C. Taint of illegality

In issue 2, the City contests the district court's determination that the commission's order was tainted by illegality. When a public employer's challenged action is arbitrary or capricious, or a clear abuse of authority, then the civil service commission's ruling upholding the challenged action is not free from the taint of illegality. City of Houston v. Cortez, 640 S.W.3d 905, 911 (Tex. App.-Houston [14th Dist] 2022, no pet.). Arbitrary, capricious, or illegal acts destroy the presumption of validity normally accompanying commission rulings. Id. (citing Firemen's & Policemen's Civ. Serv. Comm 'n of City of Port Arthur v. Hamman, 404 S.W.2d 308, 312 (Tex. 1966)). In analyzing whether a ruling was tainted by illegality, courts generally have focused their inquiry on the commission's actions or procedures in conducting its hearing, although the public employer's pretermination conduct is also subject to scrutiny. Cortez, 640 S.W.3d at 911.

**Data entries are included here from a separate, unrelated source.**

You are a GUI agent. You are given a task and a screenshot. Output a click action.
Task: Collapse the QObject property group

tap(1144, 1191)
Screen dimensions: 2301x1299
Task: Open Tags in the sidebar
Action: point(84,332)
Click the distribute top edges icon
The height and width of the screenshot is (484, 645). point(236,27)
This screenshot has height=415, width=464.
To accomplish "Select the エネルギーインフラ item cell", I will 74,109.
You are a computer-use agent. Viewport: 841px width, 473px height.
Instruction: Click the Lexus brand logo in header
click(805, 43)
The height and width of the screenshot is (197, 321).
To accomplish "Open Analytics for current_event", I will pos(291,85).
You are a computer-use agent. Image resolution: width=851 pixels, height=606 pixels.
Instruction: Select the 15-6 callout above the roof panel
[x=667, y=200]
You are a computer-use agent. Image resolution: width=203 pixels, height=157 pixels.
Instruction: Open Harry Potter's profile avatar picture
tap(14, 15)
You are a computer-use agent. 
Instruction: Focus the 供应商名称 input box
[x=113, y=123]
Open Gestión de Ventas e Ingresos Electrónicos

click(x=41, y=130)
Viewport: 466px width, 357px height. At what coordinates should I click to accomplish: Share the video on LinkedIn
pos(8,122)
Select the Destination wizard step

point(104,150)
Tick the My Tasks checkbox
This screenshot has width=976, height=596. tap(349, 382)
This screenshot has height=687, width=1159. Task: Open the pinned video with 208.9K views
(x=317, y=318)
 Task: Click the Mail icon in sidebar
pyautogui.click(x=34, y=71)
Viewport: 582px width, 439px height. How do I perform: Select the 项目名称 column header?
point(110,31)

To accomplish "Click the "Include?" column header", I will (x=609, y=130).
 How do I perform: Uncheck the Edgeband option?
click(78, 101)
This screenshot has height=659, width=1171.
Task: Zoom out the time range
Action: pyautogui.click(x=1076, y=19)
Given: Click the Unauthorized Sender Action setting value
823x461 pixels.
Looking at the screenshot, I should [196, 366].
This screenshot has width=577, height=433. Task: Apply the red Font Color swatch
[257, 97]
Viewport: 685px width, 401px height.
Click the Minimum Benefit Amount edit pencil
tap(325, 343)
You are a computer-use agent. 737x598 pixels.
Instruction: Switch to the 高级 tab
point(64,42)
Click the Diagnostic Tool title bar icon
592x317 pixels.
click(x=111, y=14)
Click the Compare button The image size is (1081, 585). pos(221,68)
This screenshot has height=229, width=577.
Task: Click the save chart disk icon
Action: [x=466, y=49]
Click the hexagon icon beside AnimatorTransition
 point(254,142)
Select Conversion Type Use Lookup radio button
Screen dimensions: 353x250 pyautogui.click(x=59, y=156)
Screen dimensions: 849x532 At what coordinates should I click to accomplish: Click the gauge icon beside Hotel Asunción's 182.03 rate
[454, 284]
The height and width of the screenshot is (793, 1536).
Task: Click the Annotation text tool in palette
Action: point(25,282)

Dunbar advanced two theories in the tribunals below, which he reiterates on appeal, as to why the commission's order was tainted by illegality. First, Dunbar contends he was not provided notice of all complaints against him in violation of Local Government Code section 143.123(e), which provides that, "[n]ot later than the 30th day after the date that a complaint is received by an investigator, the investigator must inform the fire fighter in writing of the nature of the investigation and the name of each person who complained about the fire fighter, if known, concerning the matters under investigation." Tex. Loc. Gov't Code Ann. § 143.123(e).

See also Tex. Loc. Gov't Code Ann. § 143.123(k) ("If the department head or any investigator violates any of the provisions of this section while conducting an investigation, the municipality shall reverse any punitive action taken pursuant to the investigation including a reprimand, and any information obtained during the investigation shall be specifically excluded from introduction into evidence in any proceeding against the fire fighter or police officer.").

After Griffin's complaint was filed, an investigator from the HFD's Professional Standards Office was assigned to perform an investigation. The record reflects that the HFD investigator provided Dunbar with a copy of Griffin's complaint before Dunbar's interrogation. While Dunbar does not dispute that he received a copy of Griffin's complaint, he contends that Griffin's complaint must have been based on complaints by other individuals who were not identified. Griffin, however, merely stated that the events at Station 84 were "brought to [his] attention"; he did not testify, nor is there any evidence showing, that any individuals who may have brought the incident to Griffin's attention made any complaint or allegation that Dunbar committed any misconduct. Cf. Harris Cnty. Sheriff's Civil Serv. Comm'n v. Guthrie, 423 S.W.3d 523, 530 (Tex. App.- Houston [14th Dist.] 2014, pet. denied) ("'Complaint,' as used in the section, has been defined as any allegation of misconduct that could result in disciplinary action.") (citation omitted). Moreover, Griffin's signed complaint alleviates the concerns underpinning the notice requirement, namely that disciplinary proceedings should not be based on "anonymous or unsubstantiated complaints." Id. at 531 ("This is not a case where an officer was terminated based on anonymous allegations or the complete absence of a signed statement by a complainant."). We conclude the commission's order is not tainted by illegality due a lack of disclosure of complainants.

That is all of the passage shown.